Por sua vez, Volver – Voltar é um daqueles casos em que Pedro Almodóvar representa um dos seus temas mais queridos – o retorno às origens e ao passado. E, curiosamente, o autor reuniu-se aqui com grande parte das actrizes que dirigiu, colocando lado a lado aquelas que foram, com o tempo, apresentadas como as suas “musas”: Carmen Maura e Penélope Cruz. Nesta longa-metragem, o autor realiza um exercício de memória que relembra a sua mãe, a infância passada em La Mancha e as fortes imagens que lhe ficaram gravadas no pensamento nessa época (tomemos como exemplo o ritual da cena inicial, na qual um grupo de mulheres lavam, num cemitério, com fascinante energia, os jazigos dos familiares).
Também Má Educação (que abriu, fora da competição oficial, a edição de Cannes de 2004) se assumiu como uma representação do passado autobiográfico de Pedro Almodóvar, ainda que numa esfera dramatúrgica completamente diferente. Regressando aos seus dez anos de idade (que foi, em boa verdade, o número de anos que precisou para escrever o guião), Almodóvar demonstrou como a sua adolescência foi assombrada pelo colégio religioso de Salesianos que frequentou. Tendo cantado a solo ao lado do coro de crianças (onde cantou uma versão da música napolitana Torna a Surriento, que é inclusive interpretada no filme, numa das cenas mais tensas), o então jovem Pedro testemunhou, com silencioso horror, casos de abuso sexual que foram denunciados em Má Educação.
Contrariando as expectativas dos habituais espectadores, o realizador e argumentista afastou aqui, por inteiro, a presença da mulher – mas não da feminilidade. De facto, esta característica inédita permitiu que Almodóvar, declaradamente gay, explorasse, com mais profundidade, o seu imaginário queer, o que acabou por se materializar na representação da descoberta sexual, do universo da prostituição homossexual e dos travestis e respectivos espectáculos, com o actor Gael García Bernal a vestir, como um camaleão, diferentes papéis. Em filmes anteriores, o autor havia já abordado a questão da sexualidade não-normativa, como foram os casos de Tudo sobre a minha Mãe e, sobretudo, A Lei do Desejo (de 1987), filme inclusivamente anterior à vaga de produções que, em inícios dos anos 90, colocou em vários festivais de primeiro plano títulos que tratassem esta temática.
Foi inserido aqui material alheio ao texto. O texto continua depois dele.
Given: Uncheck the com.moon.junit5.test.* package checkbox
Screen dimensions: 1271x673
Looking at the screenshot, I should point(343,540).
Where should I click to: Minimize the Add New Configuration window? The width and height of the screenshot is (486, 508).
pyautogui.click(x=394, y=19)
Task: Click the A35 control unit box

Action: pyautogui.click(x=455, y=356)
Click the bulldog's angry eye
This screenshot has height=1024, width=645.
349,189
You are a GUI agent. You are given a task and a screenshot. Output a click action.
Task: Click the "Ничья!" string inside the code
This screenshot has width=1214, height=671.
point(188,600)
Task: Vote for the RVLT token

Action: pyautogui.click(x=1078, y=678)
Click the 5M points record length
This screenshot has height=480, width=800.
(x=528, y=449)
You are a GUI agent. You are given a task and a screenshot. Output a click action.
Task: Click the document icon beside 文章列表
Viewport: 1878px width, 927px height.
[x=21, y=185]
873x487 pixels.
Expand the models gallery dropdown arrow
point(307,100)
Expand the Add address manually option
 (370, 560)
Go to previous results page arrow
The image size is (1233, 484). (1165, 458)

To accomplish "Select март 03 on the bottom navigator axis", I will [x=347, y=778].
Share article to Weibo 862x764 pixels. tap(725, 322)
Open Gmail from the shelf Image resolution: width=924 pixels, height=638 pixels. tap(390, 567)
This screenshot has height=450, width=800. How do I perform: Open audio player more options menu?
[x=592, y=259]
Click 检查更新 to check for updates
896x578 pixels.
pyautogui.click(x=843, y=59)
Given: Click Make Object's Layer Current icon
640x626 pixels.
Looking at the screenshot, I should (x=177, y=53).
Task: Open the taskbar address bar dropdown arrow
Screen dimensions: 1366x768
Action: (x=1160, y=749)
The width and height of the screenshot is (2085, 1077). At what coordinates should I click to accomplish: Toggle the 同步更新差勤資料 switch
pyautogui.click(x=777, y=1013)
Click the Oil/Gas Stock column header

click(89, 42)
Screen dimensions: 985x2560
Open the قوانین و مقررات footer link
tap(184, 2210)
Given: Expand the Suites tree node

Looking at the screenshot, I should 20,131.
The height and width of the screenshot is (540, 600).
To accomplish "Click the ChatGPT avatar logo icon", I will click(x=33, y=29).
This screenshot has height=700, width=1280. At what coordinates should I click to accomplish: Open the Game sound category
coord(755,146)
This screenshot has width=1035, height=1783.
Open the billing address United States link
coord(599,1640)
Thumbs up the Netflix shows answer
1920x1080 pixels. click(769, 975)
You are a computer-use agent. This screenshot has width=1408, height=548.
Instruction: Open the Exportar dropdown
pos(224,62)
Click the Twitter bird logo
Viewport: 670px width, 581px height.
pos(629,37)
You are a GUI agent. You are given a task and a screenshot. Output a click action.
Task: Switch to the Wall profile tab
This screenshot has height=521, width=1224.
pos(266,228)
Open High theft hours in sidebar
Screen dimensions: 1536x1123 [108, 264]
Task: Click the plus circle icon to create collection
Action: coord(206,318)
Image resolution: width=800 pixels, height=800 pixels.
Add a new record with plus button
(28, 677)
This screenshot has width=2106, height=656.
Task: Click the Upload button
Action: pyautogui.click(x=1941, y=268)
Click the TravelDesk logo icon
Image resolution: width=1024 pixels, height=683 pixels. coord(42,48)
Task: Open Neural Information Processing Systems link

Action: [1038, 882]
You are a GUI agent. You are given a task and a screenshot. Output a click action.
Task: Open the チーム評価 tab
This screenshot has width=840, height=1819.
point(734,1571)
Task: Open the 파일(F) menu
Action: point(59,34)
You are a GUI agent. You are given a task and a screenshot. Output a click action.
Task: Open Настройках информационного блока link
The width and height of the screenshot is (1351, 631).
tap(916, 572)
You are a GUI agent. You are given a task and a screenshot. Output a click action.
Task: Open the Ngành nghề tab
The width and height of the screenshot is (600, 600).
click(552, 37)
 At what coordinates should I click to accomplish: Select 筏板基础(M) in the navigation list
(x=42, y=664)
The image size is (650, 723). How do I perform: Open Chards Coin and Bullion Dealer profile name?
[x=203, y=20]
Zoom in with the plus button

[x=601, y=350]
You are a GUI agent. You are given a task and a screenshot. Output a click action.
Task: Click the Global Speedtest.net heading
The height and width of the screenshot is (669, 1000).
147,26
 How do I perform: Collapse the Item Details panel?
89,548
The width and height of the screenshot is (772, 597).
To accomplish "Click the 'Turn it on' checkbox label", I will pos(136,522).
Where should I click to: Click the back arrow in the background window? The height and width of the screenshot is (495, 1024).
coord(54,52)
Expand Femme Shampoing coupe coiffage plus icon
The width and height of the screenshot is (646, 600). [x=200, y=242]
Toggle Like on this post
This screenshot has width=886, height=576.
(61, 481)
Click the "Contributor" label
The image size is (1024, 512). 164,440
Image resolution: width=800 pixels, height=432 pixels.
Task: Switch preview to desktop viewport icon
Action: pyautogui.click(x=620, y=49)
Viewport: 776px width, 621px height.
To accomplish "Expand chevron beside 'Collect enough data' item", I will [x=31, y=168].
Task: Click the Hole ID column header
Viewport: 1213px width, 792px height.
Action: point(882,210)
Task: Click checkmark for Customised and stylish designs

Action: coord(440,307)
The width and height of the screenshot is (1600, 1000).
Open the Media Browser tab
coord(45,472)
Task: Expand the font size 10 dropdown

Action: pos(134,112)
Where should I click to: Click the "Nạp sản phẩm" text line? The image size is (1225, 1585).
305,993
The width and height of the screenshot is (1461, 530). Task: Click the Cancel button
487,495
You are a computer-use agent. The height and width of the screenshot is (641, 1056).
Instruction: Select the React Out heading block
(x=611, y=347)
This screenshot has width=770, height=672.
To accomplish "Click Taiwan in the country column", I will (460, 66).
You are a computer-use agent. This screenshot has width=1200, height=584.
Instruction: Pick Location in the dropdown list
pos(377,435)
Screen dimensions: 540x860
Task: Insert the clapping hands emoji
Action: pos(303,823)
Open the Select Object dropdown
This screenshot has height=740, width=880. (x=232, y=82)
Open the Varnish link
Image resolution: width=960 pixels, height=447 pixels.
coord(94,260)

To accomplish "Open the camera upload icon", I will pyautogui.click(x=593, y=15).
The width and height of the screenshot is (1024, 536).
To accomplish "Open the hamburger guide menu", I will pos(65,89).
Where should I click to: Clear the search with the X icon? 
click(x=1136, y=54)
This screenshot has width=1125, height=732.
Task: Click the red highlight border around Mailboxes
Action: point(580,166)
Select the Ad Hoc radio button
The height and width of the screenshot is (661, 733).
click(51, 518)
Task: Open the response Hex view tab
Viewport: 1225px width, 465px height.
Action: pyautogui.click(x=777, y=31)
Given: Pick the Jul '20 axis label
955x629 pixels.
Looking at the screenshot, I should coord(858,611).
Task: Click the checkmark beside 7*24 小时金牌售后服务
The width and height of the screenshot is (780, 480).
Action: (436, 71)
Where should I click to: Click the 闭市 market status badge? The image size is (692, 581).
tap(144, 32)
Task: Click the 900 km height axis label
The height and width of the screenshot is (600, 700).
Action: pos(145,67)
A par da descoberta da sexualidade, Má Educação apresenta, de igual forma, a descoberta do cinema (como ocorreu com o realizador nos anos 60), colando-se a ele ao ponto de o tornar parte da narrativa (de certa maneira, estamos diante de um caso de um filme dentro de outro filme). No que toca às referências, Pedro Almodóvar nunca guardou segredos, confessando a sua admiração pelo visual de Rainer Werner Fassbinder, o lado absurdo, anticlerical e transgressor de Luis Buñuel e o burlesco de Federico Fellini. Para além do mais, será impossível deixar de reconhecer na sofisticação melodramática dos filmes do espanhol a influência decisiva que teve o cinema moderno de Alfred Hitchcock e a obra de Andy Warhol. Para verificarmos a sua inspiração basta, apenas, que atentemos nas cores agressivas, quentes e “espanholas” dos cenários e do guarda-roupa, e na direcção artística luminosamente kitsch e pop.
António Banderas, personagem principal de A Pele Que Habito, garantiu numa entrevista à agência de notícia Reuters que Almodóvar “amadureceu como realizador e como pessoa”, tendo ficado “mais austero - quase japonês”. Hoje preparámo-nos, sem receios, para descobrir a nova pele que habita o autor e que elevou, depois de Carlos Saura, o cinema espanhol a outro patamar. E continuaremos a acompanhá-lo como uma lenda, cuja vida e obra parecem ainda ter muito que nos dar a ver.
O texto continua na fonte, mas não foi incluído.